Aim of the exercise ▸ Rewrite the listing below as a numbered list, skipping any blank lines.

Record set ▸
--*--

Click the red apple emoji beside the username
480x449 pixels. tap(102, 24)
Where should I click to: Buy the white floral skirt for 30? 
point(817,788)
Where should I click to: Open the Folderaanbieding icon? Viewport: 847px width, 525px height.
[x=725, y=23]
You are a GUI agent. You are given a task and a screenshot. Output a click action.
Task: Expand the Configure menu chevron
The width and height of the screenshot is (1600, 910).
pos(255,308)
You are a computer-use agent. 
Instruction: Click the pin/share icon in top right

--*--

Correct answer ▸
1. Click the red apple emoji beside the username
2. 480x449 pixels. tap(102, 24)
3. Where should I click to: Buy the white floral skirt for 30? 
4. point(817,788)
5. Where should I click to: Open the Folderaanbieding icon? Viewport: 847px width, 525px height.
6. [x=725, y=23]
7. You are a GUI agent. You are given a task and a screenshot. Output a click action.
8. Task: Expand the Configure menu chevron
9. The width and height of the screenshot is (1600, 910).
10. pos(255,308)
11. You are a computer-use agent. 
12. Instruction: Click the pin/share icon in top right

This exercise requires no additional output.